Two lines in the data below mark the range: the one with "The image size is (675, 384)." and the one with "Given: Click the fit-to-view". Return both, along with every line between them, exactly.

Stored records
────────────────────
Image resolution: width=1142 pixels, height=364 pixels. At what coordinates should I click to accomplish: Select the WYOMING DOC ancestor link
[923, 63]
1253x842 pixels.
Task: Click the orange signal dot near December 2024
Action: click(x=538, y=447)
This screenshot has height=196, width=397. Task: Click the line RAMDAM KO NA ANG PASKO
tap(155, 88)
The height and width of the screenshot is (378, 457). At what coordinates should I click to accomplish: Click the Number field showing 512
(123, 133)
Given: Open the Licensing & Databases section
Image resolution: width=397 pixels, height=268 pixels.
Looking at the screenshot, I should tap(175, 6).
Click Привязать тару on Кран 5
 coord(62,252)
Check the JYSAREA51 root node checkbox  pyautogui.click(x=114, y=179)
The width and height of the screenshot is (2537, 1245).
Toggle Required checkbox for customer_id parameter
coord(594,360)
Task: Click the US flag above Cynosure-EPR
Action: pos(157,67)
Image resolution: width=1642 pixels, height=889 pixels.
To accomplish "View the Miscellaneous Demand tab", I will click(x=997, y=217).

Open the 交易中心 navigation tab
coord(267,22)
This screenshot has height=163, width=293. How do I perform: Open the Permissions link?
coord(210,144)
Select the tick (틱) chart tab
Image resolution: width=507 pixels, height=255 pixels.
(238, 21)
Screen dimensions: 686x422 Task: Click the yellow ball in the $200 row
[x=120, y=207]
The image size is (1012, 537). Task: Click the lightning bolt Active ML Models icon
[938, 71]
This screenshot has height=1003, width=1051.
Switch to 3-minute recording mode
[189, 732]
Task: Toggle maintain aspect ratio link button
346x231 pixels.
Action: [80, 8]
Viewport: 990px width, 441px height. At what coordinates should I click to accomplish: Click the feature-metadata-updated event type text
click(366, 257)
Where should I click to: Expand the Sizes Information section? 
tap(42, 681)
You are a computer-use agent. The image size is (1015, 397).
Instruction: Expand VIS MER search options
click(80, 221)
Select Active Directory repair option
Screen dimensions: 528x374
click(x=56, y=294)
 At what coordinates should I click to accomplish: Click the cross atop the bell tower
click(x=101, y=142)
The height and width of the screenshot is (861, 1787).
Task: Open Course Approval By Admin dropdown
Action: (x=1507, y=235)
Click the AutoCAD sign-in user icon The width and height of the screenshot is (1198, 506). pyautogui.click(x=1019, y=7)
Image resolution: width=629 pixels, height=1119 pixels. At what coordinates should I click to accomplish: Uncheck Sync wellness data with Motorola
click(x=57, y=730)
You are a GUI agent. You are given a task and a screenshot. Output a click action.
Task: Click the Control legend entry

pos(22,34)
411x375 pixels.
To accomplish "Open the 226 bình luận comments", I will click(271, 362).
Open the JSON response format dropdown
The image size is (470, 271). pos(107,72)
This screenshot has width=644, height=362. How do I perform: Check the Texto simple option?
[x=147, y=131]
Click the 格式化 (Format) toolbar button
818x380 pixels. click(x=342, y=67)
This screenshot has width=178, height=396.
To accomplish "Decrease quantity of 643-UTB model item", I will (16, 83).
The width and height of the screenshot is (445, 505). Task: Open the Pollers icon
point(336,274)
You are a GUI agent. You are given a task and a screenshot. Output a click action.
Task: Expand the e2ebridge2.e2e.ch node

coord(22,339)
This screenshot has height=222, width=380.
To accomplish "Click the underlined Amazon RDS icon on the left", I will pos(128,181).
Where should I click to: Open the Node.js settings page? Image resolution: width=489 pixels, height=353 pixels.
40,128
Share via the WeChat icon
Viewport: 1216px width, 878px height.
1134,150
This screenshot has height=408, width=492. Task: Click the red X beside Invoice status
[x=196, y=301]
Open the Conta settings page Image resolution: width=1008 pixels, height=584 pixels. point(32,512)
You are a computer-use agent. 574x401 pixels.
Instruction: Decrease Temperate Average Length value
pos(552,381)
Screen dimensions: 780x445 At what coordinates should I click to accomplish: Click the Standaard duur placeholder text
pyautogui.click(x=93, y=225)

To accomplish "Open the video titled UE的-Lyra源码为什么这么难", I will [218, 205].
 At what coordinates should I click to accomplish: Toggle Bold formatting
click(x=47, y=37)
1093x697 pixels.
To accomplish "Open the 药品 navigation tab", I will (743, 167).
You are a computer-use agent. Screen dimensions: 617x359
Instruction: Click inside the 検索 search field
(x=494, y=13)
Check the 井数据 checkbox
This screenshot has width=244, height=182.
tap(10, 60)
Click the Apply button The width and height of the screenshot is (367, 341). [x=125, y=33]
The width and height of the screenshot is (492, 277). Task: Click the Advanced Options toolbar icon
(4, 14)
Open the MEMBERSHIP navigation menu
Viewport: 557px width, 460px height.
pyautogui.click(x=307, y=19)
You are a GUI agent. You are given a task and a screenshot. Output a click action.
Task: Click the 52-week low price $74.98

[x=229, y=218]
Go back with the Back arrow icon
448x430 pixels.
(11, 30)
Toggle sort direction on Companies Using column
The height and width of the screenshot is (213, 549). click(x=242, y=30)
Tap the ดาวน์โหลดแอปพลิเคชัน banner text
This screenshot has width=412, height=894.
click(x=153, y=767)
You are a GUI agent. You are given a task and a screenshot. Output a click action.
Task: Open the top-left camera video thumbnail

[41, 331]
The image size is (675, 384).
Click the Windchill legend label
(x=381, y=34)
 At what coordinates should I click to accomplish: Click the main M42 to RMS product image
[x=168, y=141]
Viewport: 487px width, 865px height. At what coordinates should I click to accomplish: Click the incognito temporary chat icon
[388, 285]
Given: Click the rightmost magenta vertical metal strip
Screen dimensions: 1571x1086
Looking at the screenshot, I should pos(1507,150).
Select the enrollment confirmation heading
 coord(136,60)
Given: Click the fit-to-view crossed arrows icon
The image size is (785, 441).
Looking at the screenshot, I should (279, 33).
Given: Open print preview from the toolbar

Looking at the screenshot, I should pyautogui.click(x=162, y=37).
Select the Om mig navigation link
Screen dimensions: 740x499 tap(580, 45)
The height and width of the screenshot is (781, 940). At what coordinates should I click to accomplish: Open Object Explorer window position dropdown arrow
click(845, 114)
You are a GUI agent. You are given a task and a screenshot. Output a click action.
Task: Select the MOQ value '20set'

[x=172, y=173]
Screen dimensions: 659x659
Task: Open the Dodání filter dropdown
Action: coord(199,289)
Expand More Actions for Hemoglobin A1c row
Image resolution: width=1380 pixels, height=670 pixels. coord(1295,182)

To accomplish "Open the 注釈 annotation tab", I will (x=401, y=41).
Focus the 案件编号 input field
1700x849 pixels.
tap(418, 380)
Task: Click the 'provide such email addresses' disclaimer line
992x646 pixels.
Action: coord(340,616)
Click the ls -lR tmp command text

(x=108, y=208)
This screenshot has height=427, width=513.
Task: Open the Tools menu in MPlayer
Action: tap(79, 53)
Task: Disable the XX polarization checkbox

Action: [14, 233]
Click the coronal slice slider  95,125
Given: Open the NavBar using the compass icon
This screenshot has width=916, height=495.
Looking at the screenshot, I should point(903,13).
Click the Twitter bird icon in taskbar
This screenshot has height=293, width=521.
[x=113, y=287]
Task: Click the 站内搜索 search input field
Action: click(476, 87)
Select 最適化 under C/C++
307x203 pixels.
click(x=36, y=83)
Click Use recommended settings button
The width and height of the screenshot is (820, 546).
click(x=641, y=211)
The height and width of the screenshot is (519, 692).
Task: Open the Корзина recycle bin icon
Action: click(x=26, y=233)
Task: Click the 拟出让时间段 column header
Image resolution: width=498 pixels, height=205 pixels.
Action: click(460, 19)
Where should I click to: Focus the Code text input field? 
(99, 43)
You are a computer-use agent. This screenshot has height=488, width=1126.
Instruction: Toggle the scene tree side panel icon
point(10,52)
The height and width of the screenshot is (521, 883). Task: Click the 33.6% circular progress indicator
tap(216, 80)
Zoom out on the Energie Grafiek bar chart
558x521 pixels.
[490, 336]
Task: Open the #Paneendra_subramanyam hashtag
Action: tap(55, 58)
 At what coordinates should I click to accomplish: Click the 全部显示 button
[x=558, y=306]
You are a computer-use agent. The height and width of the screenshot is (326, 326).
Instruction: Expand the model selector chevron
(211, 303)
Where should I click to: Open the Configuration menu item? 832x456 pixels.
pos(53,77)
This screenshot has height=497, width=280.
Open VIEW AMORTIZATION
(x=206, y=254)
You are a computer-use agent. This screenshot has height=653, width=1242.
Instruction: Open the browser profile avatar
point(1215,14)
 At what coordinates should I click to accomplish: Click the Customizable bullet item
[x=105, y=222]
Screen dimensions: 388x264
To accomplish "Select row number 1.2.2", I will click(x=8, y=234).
────────────────────
* Answer box:
The image size is (675, 384).
Click the Windchill legend label
(x=381, y=34)
 At what coordinates should I click to accomplish: Click the main M42 to RMS product image
[x=168, y=141]
Viewport: 487px width, 865px height. At what coordinates should I click to accomplish: Click the incognito temporary chat icon
[388, 285]
Given: Click the rightmost magenta vertical metal strip
Screen dimensions: 1571x1086
Looking at the screenshot, I should pos(1507,150).
Select the enrollment confirmation heading
 coord(136,60)
Given: Click the fit-to-view crossed arrows icon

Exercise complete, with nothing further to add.